C'est la stratégie de Gérard Collomb et de la police, qui se renvoient la balle. C'est aussi celle d'Alexandre Benalla lorsqu'il se victimise : "je dis les choses, je n'ai pas fait l'ENA, je ne suis pas sous-préfet, je dérange", voire Macron lorsqu'il attaque la presse : "beaucoup de journalistes ont dit beaucoup de bêtises". Encore une fois, cela ne veut pas dire que c'est faux.

C'est une stratégie moins efficace. Fillon l'avait poussée à son paroxysme avec l'invocation d'un "cabinet noir". Alexandre Benalla n'en fait pas trop de son côté : "je ne suis pas dans la théorie du complot". Quant à Collomb, l'éditorialiste du Monde Françoise Fressoz, qui  n'est pas une extrémiste, trouve qu'il "a le profil type du fusible". On verra bien.

C'est aussi pourquoi je trouve peu efficace les attaques du type "c'est le Watergate, l'affaire Boulin, c'est comme pour Cahuzac". Car ces attaques rappellent juste que d'autres responsables ont fait pire.

- Refuser. Les stratégies de refus sont utilisées lorsque l'organisation concernée est "dos au mur".

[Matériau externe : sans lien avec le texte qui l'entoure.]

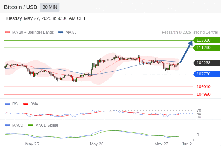
Task: Click the 30 MIN timeframe badge
Action: click(50, 7)
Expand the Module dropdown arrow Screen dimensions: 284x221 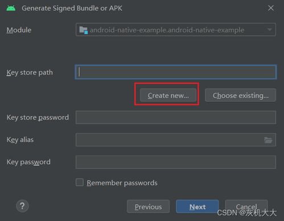[x=269, y=30]
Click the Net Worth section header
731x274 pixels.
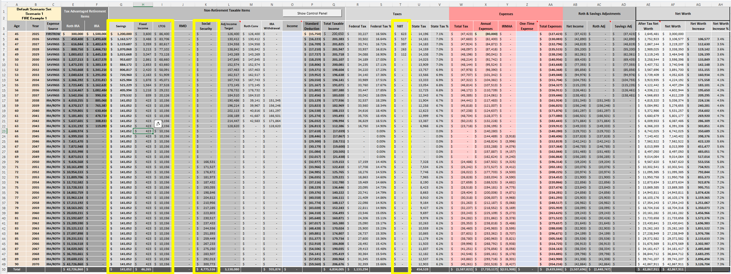tap(683, 14)
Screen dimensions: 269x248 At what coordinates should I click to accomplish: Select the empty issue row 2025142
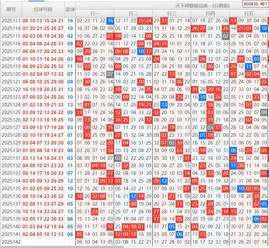(x=11, y=242)
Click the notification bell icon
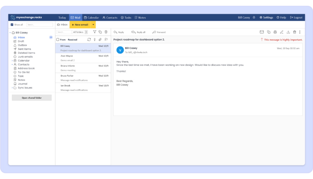Image resolution: width=313 pixels, height=179 pixels. click(254, 17)
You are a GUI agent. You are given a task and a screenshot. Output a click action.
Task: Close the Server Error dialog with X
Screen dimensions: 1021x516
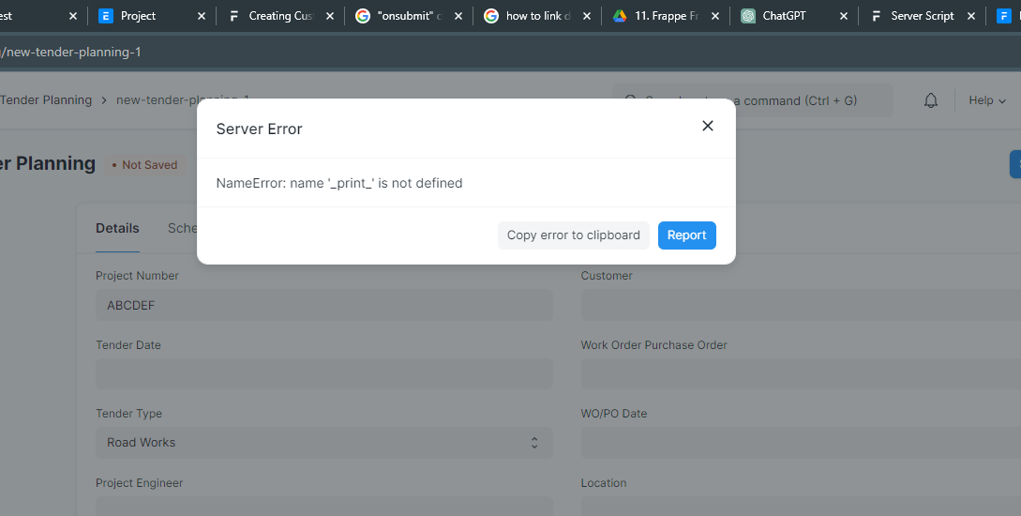point(708,126)
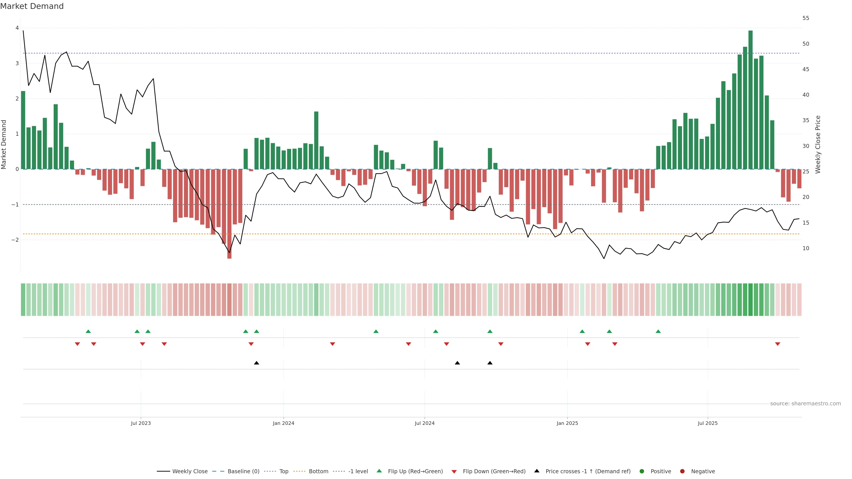The height and width of the screenshot is (479, 852).
Task: Click the tallest green demand bar
Action: (750, 99)

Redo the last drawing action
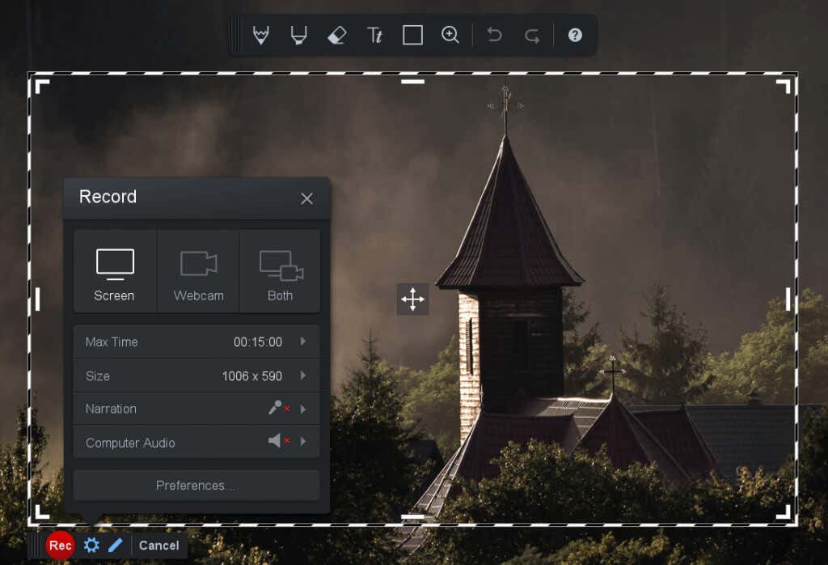[x=532, y=36]
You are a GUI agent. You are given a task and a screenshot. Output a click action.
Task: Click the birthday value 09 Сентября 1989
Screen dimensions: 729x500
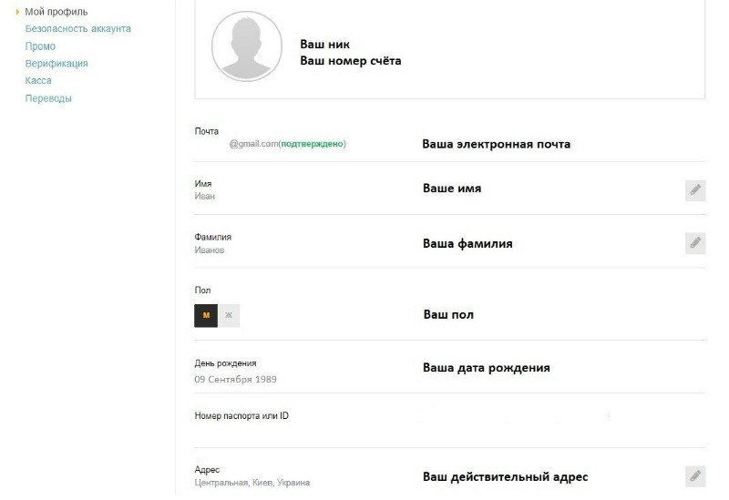(235, 379)
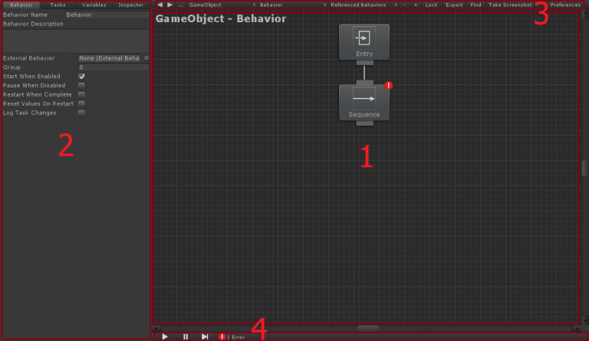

L'exemple le plus fameux est celui du secrétaire à la santé lors du scandale du sang contaminé : "je n'étais pas informé" ou de Georgina Dufoix sur le même sujet "je suis responsable mais pas coupable". Encore une fois cela ne veut pas dire que la personne ou l'organisation ment. La justice fait le tri. D'ailleurs Georgina Dufoix sera relaxée. Certains spécialistes ès crises parlent de "stratégie du chaînon manquant".

Il y a aussi la stratégie de négation du problème. En se taisant puis en déclarant, bravache, "qu'ils viennent me chercher", ou en déclarant que "c'est une tempête dans un verre d'eau", Emmanuel Macron utilise aussi cette stratégie. Je suis d'accord avec lui, mais je sais que ces stratégies du refus sont dangereuses. Rappelons nous Giscard et ses diamants. Quand des adversaires font tout ce qu'ils peuvent pour vous discréditer et vous empêcher de travailler, c'est compliqué d'en rester à la négation du problème.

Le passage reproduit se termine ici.